■ **WHAT YOU WILL DO**: Print out each record, keeping it identical to the original.

%%

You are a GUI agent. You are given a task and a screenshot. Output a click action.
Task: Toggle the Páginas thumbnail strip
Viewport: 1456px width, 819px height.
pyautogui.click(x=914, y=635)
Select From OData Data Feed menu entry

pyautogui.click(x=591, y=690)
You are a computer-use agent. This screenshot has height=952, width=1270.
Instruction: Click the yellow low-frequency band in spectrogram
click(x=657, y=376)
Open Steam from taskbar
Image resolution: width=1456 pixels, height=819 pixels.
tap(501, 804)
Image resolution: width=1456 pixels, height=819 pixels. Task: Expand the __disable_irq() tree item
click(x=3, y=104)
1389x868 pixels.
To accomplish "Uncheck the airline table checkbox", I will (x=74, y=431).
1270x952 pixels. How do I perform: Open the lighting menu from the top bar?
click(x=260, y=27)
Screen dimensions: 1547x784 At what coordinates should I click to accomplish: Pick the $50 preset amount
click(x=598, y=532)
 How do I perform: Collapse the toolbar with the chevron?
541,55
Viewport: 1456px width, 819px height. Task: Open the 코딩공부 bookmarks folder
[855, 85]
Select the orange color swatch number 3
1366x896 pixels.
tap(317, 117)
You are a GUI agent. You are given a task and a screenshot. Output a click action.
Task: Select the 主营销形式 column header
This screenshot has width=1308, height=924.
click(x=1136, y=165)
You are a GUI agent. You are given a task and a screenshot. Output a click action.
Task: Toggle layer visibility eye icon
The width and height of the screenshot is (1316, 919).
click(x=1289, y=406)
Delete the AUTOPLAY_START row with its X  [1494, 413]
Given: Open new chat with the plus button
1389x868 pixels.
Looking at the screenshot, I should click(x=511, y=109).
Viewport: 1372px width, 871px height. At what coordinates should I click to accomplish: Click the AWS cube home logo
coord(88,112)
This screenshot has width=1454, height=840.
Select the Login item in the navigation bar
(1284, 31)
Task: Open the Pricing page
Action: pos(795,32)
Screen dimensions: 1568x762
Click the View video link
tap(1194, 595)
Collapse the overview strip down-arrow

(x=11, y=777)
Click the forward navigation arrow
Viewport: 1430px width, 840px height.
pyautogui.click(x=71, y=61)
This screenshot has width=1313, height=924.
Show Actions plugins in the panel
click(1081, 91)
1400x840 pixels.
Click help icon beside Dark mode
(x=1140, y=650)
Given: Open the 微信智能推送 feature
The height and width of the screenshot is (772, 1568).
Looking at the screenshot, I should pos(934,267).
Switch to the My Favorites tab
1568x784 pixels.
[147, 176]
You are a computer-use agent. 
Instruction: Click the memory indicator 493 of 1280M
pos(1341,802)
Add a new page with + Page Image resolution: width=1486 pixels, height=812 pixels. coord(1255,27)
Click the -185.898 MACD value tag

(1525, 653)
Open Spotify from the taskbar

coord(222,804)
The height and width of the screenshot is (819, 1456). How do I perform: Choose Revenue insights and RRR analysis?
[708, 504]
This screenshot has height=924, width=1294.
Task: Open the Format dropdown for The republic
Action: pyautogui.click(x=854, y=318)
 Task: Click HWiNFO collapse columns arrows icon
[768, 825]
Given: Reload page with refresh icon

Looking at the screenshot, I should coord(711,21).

%%

■ **ANSWER BELOW**:
You are a GUI agent. You are given a task and a screenshot. Output a click action.
Task: Toggle the Páginas thumbnail strip
Viewport: 1456px width, 819px height.
pyautogui.click(x=914, y=635)
Select From OData Data Feed menu entry

pyautogui.click(x=591, y=690)
You are a computer-use agent. This screenshot has height=952, width=1270.
Instruction: Click the yellow low-frequency band in spectrogram
click(x=657, y=376)
Open Steam from taskbar
Image resolution: width=1456 pixels, height=819 pixels.
tap(501, 804)
Image resolution: width=1456 pixels, height=819 pixels. Task: Expand the __disable_irq() tree item
click(x=3, y=104)
1389x868 pixels.
To accomplish "Uncheck the airline table checkbox", I will (x=74, y=431).
1270x952 pixels. How do I perform: Open the lighting menu from the top bar?
click(x=260, y=27)
Screen dimensions: 1547x784 At what coordinates should I click to accomplish: Pick the $50 preset amount
click(x=598, y=532)
 How do I perform: Collapse the toolbar with the chevron?
541,55
Viewport: 1456px width, 819px height. Task: Open the 코딩공부 bookmarks folder
[855, 85]
Select the orange color swatch number 3
1366x896 pixels.
tap(317, 117)
You are a GUI agent. You are given a task and a screenshot. Output a click action.
Task: Select the 主营销形式 column header
This screenshot has width=1308, height=924.
click(x=1136, y=165)
You are a GUI agent. You are given a task and a screenshot. Output a click action.
Task: Toggle layer visibility eye icon
The width and height of the screenshot is (1316, 919).
click(x=1289, y=406)
Delete the AUTOPLAY_START row with its X  [1494, 413]
Given: Open new chat with the plus button
1389x868 pixels.
Looking at the screenshot, I should click(x=511, y=109).
Viewport: 1372px width, 871px height. At what coordinates should I click to accomplish: Click the AWS cube home logo
coord(88,112)
This screenshot has width=1454, height=840.
Select the Login item in the navigation bar
(1284, 31)
Task: Open the Pricing page
Action: pos(795,32)
Screen dimensions: 1568x762
Click the View video link
tap(1194, 595)
Collapse the overview strip down-arrow

(x=11, y=777)
Click the forward navigation arrow
Viewport: 1430px width, 840px height.
pyautogui.click(x=71, y=61)
This screenshot has width=1313, height=924.
Show Actions plugins in the panel
click(1081, 91)
1400x840 pixels.
Click help icon beside Dark mode
(x=1140, y=650)
Given: Open the 微信智能推送 feature
The height and width of the screenshot is (772, 1568).
Looking at the screenshot, I should pos(934,267).
Switch to the My Favorites tab
1568x784 pixels.
[147, 176]
You are a computer-use agent. 
Instruction: Click the memory indicator 493 of 1280M
pos(1341,802)
Add a new page with + Page Image resolution: width=1486 pixels, height=812 pixels. coord(1255,27)
Click the -185.898 MACD value tag

(1525, 653)
Open Spotify from the taskbar

coord(222,804)
The height and width of the screenshot is (819, 1456). How do I perform: Choose Revenue insights and RRR analysis?
[708, 504]
This screenshot has height=924, width=1294.
Task: Open the Format dropdown for The republic
Action: pyautogui.click(x=854, y=318)
 Task: Click HWiNFO collapse columns arrows icon
[768, 825]
Given: Reload page with refresh icon

Looking at the screenshot, I should coord(711,21).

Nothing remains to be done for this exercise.